THE ACTUAL DEVICES USED DURING TREATMENT WERE NOT PROVIDED BY THE PRACTICE. ADDITIONALLY, ATTEMPTS TO OBTAIN THE LOCATION OF THE DENTAL OFFICE THAT PERFORMED THE DENTAL IMPLANT REMOVAL FOR ADDITIONAL INFORMATION WERE NOT SUCCESSFUL. A SUPPORT LOG WAS PROVIDED BY THE PRACTICE, AND DURING EVALUATION NO MALFUNCTIONS WERE OBSERVED DURING TREATMENT NOR WERE DEVIATIONS FROM TREATMENT PROTOCOL LISTED IN THE INSTRUCTIONS FOR USE WERE IDENTIFIED. A DEVICE HISTORY REVIEW (DHR) WAS PERFORMED ON THE ULTHERA CONTROL UNIT, HANDPIECE, AND TRANSDUCERS USED DURING TREATMENT. A REVIEW OF THE DHR RECORDS FOR THE CONTROL UNIT AND HANDPIECE IDENTIFIED THERE WERE TWO UNRELATED DEVIATIONS THAT WOULD NOT HAVE IMPACTED THE EVENT ASSOCIATED WITH THE MANUFACTURE OF THESE DEVICES. NO NON-CONFORMANCES WERE IDENTIFIED AND BOTH DEVICES PASSED ALL REQUIRED TESTING PRIOR TO DISTRIBUTION. A REVIEW OF THE DHR RECORDS FOR THE TWO TRANSDUCERS USED DURING TREATMENT DID NOT IDENTIFY ANY DEVIATIONS OR NON-CONFORMANCES ASSOCIATED WITH THE MANUFACTURE OF THESE DEVICES, AND BOTH DEVICES PASSED ALL REQUIRED TESTING PRIOR TO DISTRIBUTION. A REVIEW OF THE SERVICE HISTORY RECORDS FOR BOTH THE CONTROL UNIT AND THE HANDPIECE SHOW THAT NEITHER DEVICE HAS BEEN RETURNED FOR SERVICE SINCE DISTRIBUTION. A REVIEW OF THE PATIENT COMPLAINT TREND ANALYSIS REVEALED THE REPORTED ISSUES OF "EDEMA" AND "BRUISE" FOUND A TREND HAS NOT BEEN IDENTIFIED AND WILL CONTINUE TO BE MONITORED. A REVIEW OF THE PATIENT COMPLAINT TREND ANALYSIS REVEALED THE REPORTED ISSUE OF "PAIN" HAS SIGNALED A TREND AND A CAPA HAS BEEN OPENED TO INVESTIGATE THE ISSUE. INVESTIGATION OF THIS REPORT FOUND THAT THE MERZ/ULTHERA DEVICES DID NOT MALFUNCTION AS THE PRACTICE STATED THE DEVICES PERFORMED AS INTENDED AND NO MALFUNCTIONS COULD BE IDENTIFIED DURING EVALUATION OF THE SUPPORT LOG. INVESTIGATION WAS UNABLE TO CONFIRM IF A MERZ/ULTHERA DEVICE CAUSED OR CONTRIBUTED TO THE EVENT. NO ADDITIONAL INFORMATION IS AVAILABLE AT THIS TIME. SHOULD ADDITIONAL INFORMATION BECOME AVAILABLE, A SUPPLEMENTAL MEDWATCH WILL BE SUBMITTED.

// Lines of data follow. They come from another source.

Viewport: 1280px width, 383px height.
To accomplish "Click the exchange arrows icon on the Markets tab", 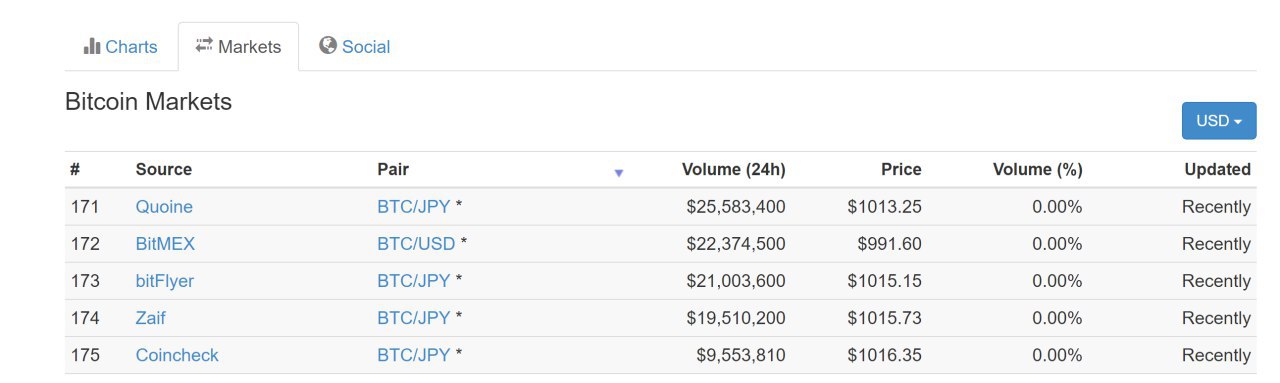I will click(x=204, y=45).
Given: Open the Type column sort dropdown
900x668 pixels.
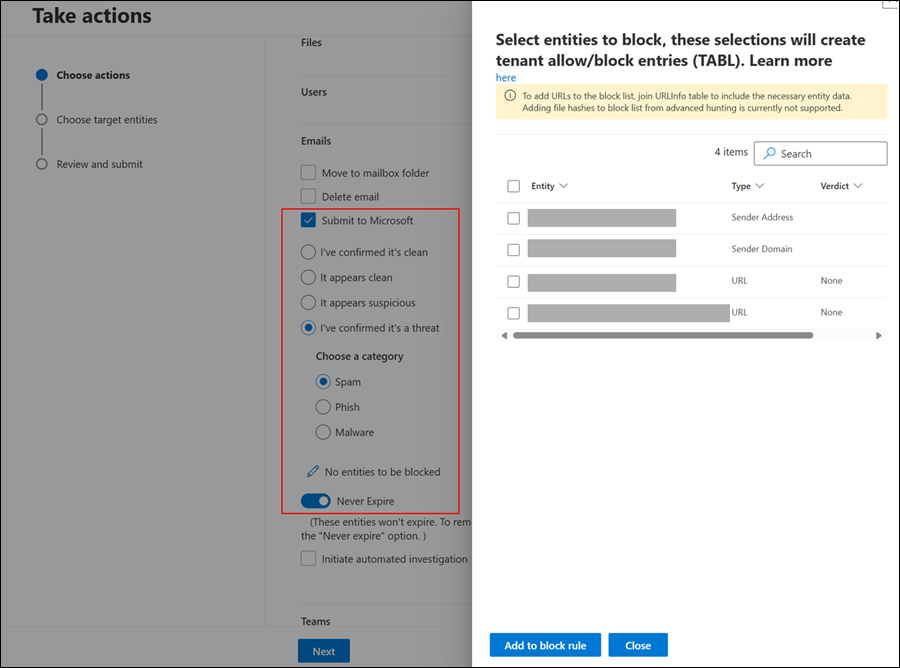Looking at the screenshot, I should [760, 186].
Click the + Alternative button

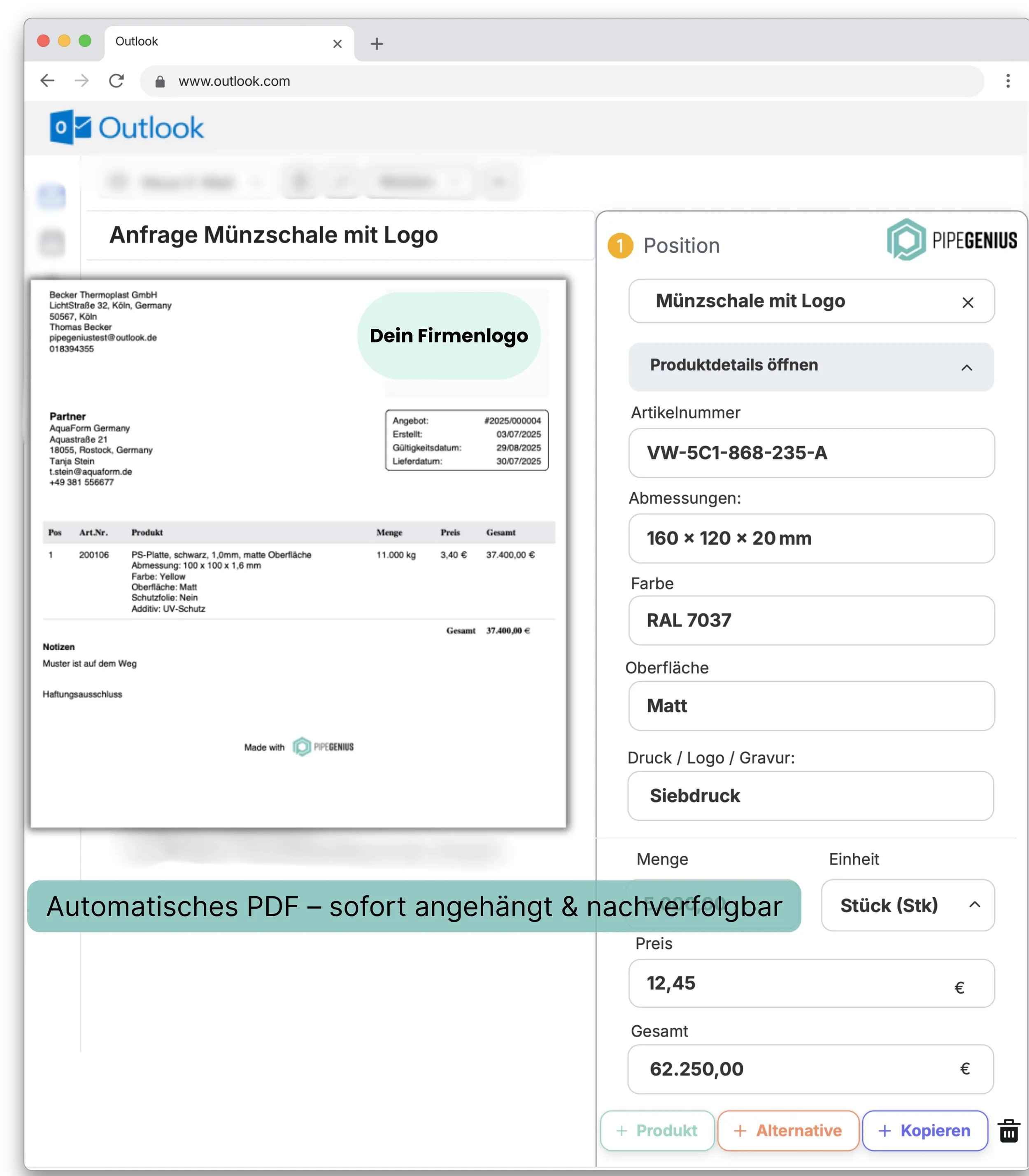point(788,1130)
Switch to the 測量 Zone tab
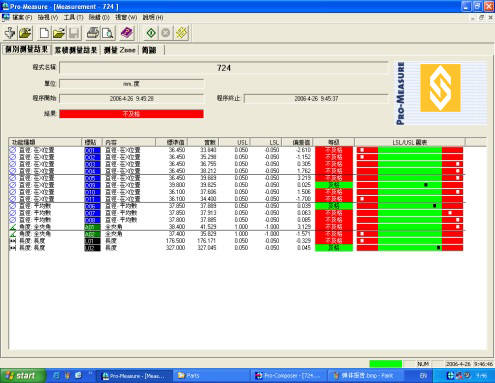 click(x=119, y=50)
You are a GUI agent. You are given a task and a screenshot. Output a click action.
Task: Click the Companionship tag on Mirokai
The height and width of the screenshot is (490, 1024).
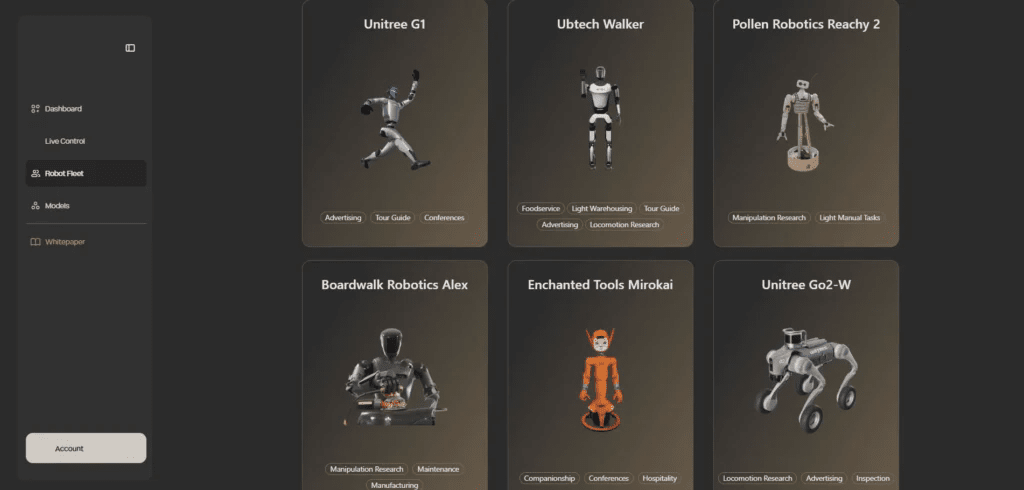point(549,478)
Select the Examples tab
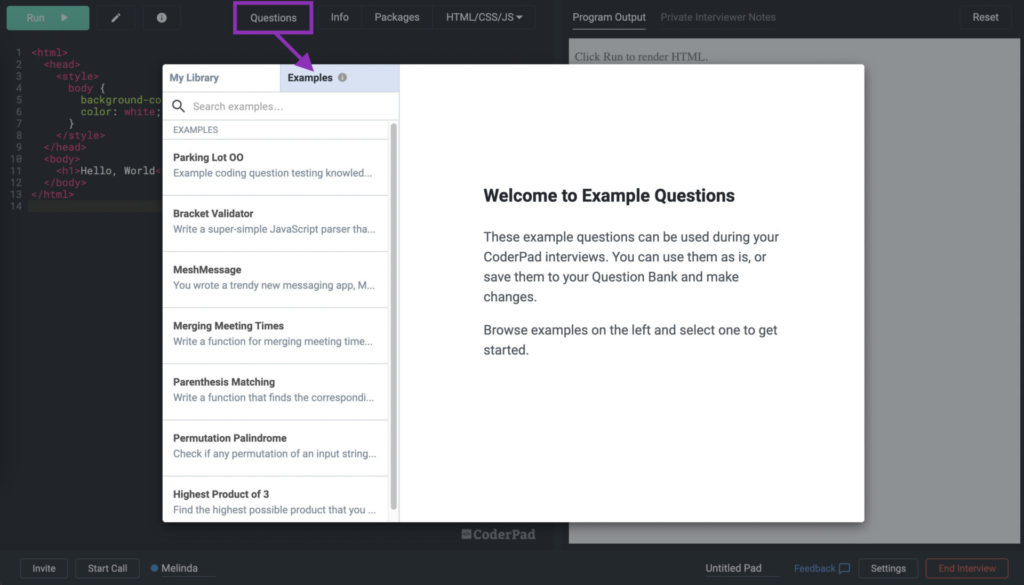 pyautogui.click(x=312, y=77)
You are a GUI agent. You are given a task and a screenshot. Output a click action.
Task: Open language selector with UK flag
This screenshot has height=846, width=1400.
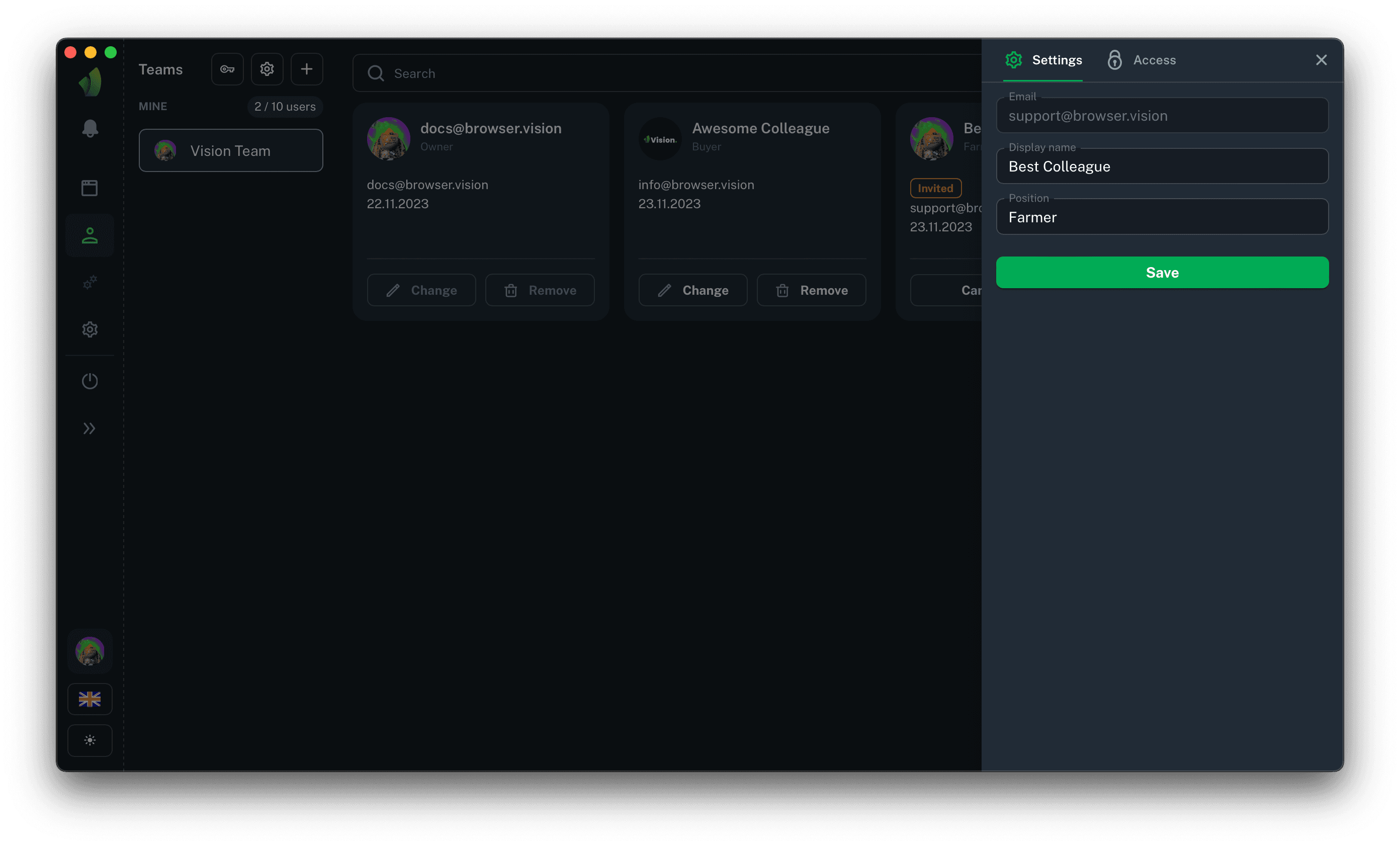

Description of Event or Problem · 0

ON 12-APR-2018, ULTHERA, INC., MERZ DEVICE INNOVATION CENTER BECAME AWARE VIA EMAIL OF A PATIENT WHO REPORTED DEVELOPING SWELLING AROUND A MENTAL DENTAL IMPLANT FOLLOWING AN ULTHERAPY TREATMENT. THE TREATMENT DATE WAS REPORTED AS (B)(6) 2018 AND THE PATIENT REPORTED THE EVENT TO THEIR TREATING PRACTICE ON (B)(6) 2018. THE PATIENT'S INITIAL REPORT STATED THEY EXPERIENCED WARMTH AROUND THE DENTAL IMPLANT DURING THE TREATMENT, AND THAT TWO DAYS FOLLOWING THE TREATMENT THEY EXPERIENCED FACIAL SWELLING "AND VERY PAINFUL ON DENTAL IMPLANT SIDE." SOMETIME BETWEEN (B)(6) 2018, THE PATIENT WAS PRESCRIBED ANTIBIOTICS PROACTIVELY, AND HAD THE DENTAL IMPLANT REMOVED BY THEIR DENTIST.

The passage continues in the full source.